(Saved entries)
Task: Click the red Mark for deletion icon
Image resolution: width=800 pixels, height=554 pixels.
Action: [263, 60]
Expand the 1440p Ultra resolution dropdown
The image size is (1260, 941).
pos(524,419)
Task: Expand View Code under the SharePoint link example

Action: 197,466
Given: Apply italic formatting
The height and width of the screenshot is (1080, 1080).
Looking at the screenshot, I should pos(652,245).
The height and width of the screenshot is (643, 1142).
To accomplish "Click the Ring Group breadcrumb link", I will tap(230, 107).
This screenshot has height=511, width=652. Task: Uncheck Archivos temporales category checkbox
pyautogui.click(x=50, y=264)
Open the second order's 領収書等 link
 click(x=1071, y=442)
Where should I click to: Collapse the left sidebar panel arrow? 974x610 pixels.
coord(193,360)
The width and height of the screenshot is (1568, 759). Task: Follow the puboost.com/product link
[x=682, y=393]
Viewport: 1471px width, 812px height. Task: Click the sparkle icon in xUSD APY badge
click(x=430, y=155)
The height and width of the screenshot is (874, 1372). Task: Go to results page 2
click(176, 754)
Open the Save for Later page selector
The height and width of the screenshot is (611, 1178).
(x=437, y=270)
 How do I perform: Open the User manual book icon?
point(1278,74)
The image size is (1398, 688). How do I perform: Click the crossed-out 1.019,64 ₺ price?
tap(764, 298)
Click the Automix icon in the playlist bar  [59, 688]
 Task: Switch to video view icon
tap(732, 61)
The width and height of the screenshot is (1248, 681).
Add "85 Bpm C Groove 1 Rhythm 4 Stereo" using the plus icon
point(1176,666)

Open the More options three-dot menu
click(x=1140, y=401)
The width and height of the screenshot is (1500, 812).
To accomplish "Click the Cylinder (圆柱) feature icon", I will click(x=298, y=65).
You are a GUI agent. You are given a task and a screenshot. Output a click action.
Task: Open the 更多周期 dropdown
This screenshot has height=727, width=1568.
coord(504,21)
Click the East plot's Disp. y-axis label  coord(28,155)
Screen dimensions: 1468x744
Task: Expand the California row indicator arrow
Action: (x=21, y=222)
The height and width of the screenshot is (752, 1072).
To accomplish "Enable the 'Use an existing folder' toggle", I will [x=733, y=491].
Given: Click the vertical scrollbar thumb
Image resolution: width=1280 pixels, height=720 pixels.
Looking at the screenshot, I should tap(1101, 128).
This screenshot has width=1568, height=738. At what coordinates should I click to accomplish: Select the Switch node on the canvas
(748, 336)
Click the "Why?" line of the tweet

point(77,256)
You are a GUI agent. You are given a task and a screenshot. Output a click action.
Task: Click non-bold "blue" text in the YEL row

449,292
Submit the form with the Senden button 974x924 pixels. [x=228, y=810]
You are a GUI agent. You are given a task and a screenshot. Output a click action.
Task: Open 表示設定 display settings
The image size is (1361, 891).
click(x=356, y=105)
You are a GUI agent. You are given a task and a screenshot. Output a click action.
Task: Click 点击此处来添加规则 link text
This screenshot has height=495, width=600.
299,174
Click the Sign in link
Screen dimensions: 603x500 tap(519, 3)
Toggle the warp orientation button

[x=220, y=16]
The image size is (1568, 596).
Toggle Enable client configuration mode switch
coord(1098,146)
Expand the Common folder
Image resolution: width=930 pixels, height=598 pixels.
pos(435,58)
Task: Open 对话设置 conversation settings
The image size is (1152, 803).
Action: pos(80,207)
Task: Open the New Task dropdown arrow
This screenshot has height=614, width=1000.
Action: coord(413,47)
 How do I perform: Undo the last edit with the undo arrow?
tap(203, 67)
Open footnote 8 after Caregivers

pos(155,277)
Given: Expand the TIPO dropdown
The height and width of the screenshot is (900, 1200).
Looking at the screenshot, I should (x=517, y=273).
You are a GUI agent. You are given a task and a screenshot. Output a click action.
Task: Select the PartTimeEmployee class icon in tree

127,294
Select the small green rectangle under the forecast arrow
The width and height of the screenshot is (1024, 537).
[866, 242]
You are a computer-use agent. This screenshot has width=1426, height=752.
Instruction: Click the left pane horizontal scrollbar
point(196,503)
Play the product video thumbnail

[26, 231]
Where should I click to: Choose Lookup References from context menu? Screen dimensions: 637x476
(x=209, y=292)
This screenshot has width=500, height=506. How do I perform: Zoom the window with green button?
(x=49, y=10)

Assignment: Would you return each entry exactly as it reads?

Solution for this task:
Task: Click the red Mark for deletion icon
Image resolution: width=800 pixels, height=554 pixels.
Action: [263, 60]
Expand the 1440p Ultra resolution dropdown
The image size is (1260, 941).
pos(524,419)
Task: Expand View Code under the SharePoint link example

Action: 197,466
Given: Apply italic formatting
The height and width of the screenshot is (1080, 1080).
Looking at the screenshot, I should pos(652,245).
The height and width of the screenshot is (643, 1142).
To accomplish "Click the Ring Group breadcrumb link", I will tap(230, 107).
This screenshot has height=511, width=652. Task: Uncheck Archivos temporales category checkbox
pyautogui.click(x=50, y=264)
Open the second order's 領収書等 link
 click(x=1071, y=442)
Where should I click to: Collapse the left sidebar panel arrow? 974x610 pixels.
coord(193,360)
The width and height of the screenshot is (1568, 759). Task: Follow the puboost.com/product link
[x=682, y=393]
Viewport: 1471px width, 812px height. Task: Click the sparkle icon in xUSD APY badge
click(x=430, y=155)
The height and width of the screenshot is (874, 1372). Task: Go to results page 2
click(176, 754)
Open the Save for Later page selector
The height and width of the screenshot is (611, 1178).
(x=437, y=270)
 How do I perform: Open the User manual book icon?
point(1278,74)
The image size is (1398, 688). How do I perform: Click the crossed-out 1.019,64 ₺ price?
tap(764, 298)
Click the Automix icon in the playlist bar  [59, 688]
 Task: Switch to video view icon
tap(732, 61)
The width and height of the screenshot is (1248, 681).
Add "85 Bpm C Groove 1 Rhythm 4 Stereo" using the plus icon
point(1176,666)

Open the More options three-dot menu
click(x=1140, y=401)
The width and height of the screenshot is (1500, 812).
To accomplish "Click the Cylinder (圆柱) feature icon", I will click(x=298, y=65).
You are a GUI agent. You are given a task and a screenshot. Output a click action.
Task: Open the 更多周期 dropdown
This screenshot has height=727, width=1568.
coord(504,21)
Click the East plot's Disp. y-axis label  coord(28,155)
Screen dimensions: 1468x744
Task: Expand the California row indicator arrow
Action: (x=21, y=222)
The height and width of the screenshot is (752, 1072).
To accomplish "Enable the 'Use an existing folder' toggle", I will [x=733, y=491].
Given: Click the vertical scrollbar thumb
Image resolution: width=1280 pixels, height=720 pixels.
Looking at the screenshot, I should tap(1101, 128).
This screenshot has width=1568, height=738. At what coordinates should I click to accomplish: Select the Switch node on the canvas
(748, 336)
Click the "Why?" line of the tweet

point(77,256)
You are a GUI agent. You are given a task and a screenshot. Output a click action.
Task: Click non-bold "blue" text in the YEL row

449,292
Submit the form with the Senden button 974x924 pixels. [x=228, y=810]
You are a GUI agent. You are given a task and a screenshot. Output a click action.
Task: Open 表示設定 display settings
The image size is (1361, 891).
click(x=356, y=105)
You are a GUI agent. You are given a task and a screenshot. Output a click action.
Task: Click 点击此处来添加规则 link text
This screenshot has height=495, width=600.
299,174
Click the Sign in link
Screen dimensions: 603x500 tap(519, 3)
Toggle the warp orientation button

[x=220, y=16]
The image size is (1568, 596).
Toggle Enable client configuration mode switch
coord(1098,146)
Expand the Common folder
Image resolution: width=930 pixels, height=598 pixels.
pos(435,58)
Task: Open 对话设置 conversation settings
The image size is (1152, 803).
Action: pos(80,207)
Task: Open the New Task dropdown arrow
This screenshot has height=614, width=1000.
Action: coord(413,47)
 How do I perform: Undo the last edit with the undo arrow?
tap(203, 67)
Open footnote 8 after Caregivers

pos(155,277)
Given: Expand the TIPO dropdown
The height and width of the screenshot is (900, 1200).
Looking at the screenshot, I should (x=517, y=273).
You are a GUI agent. You are given a task and a screenshot. Output a click action.
Task: Select the PartTimeEmployee class icon in tree

127,294
Select the small green rectangle under the forecast arrow
The width and height of the screenshot is (1024, 537).
[866, 242]
You are a computer-use agent. This screenshot has width=1426, height=752.
Instruction: Click the left pane horizontal scrollbar
point(196,503)
Play the product video thumbnail

[26, 231]
Where should I click to: Choose Lookup References from context menu? Screen dimensions: 637x476
(x=209, y=292)
This screenshot has width=500, height=506. How do I perform: Zoom the window with green button?
(x=49, y=10)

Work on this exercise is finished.